Sites near poleward range edges appeared to be similar in quality to those in other parts of the range (Fig. 3D), but populations originating from these edges performed poorly on average and were not better adapted to their home sites than foreign populations (Fig. 3A, G). These patterns are consistent with poleward-edge populations harboring greater genetic load. Genetic load has many possible sources, including immigration of maladaptive alleles (migration load), genetic drift (drift load), and allele surfing of deleterious mutations during spread (expansion load) (Whitlock and Davis 2011; Peischl et al. 2013). Although our results cannot distinguish among these sources, accumulating evidence from genomics, field transplants, and experimental crosses suggests that range-edge populations might be particularly likely to harbor deleterious mutations and benefit from immigration (reviewed in Angert et al. 2020). This suggests that high genetic load at range edges is more likely due to expansion and drift than to migration. In contrast to poleward edges, populations from equatorial edges had an advantage over foreign populations (Fig. 3A), suggesting that they are adapted to unique aspects of their environments (although we note that we did not detect the declines in site quality that we predicted if these edges pose unique challenges). However, equatorial edge populations performed poorly on average across sites, suggesting that perhaps strong selection has reduced population sizes or that responding to local selection has come at a cost to fitness when transplanted elsewhere. Greater local adaptation at poleward edges is consistent with populations having had greater time, genetic variation, and/or spatial isolation to adapt at “old” edges (de Lafontaine et al. 2018). Consistent with this interpretation, absolute latitude was also negatively correlated with local adaptation (Table S3). Latitudinal range position maintained its explanatory power, even after accounting for the effects of absolute latitude, which may be due to different dispersal rates among regionally co-occurring species that are expanding from the same “glacial starting line” (Svenning and Skov 2004).
COMPARISON OF ELEVATIONAL AND LATITUDINAL RANGES
Theoretical models for range evolution are agnostic with respect to spatial scale (e.g., whether the range dimension in question is latitudinal vs. geographic vs. elevational), and many researchers have used elevation gradients to test range limit theory (Sexton et al. 2011; Halbritter et al. 2015; Sexton et al. 2016).
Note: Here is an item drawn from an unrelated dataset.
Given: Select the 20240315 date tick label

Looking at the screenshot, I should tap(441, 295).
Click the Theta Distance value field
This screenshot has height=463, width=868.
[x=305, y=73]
On the other hand, elevational and latitudinal ranges have been demonstrated to differ in connectivity and in the steepness of environmental gradients relative to species' dispersal capacity (Hargreaves et al. 2014; Halbritter et al. 2015; Bachmann et al. 2020). Such differences lead to the prediction that elevational range edges have greater potential for gene flow to swamp divergent selection, reducing local adaptation (Bridle et al. 2009; Halbritter et al. 2015; Bachmann et al. 2020, but see Gauzere et al. 2020 and references therein regarding the prevalence of microgeographic adaptation despite gene flow). In contrast, dispersal is expected to be more limited across the larger scales associated with latitudinal ranges, possibly increasing the pervasiveness of founder effects and drift-induced genetic load. In our results, patterns of local adaptation were largely similar between latitude and elevation (Fig 3A, B). However, although populations from equatorial and polar edges did poorly across most sites (i.e., were of low population quality), population quality did not vary strongly across elevation (Fig. 3G, H). This is consistent with populations at elevational edges being less specialized and/or less subject to genetic load than those at latitudinal edges, either of which would be fostered by greater connectivity among sites across elevations compared to latitudes.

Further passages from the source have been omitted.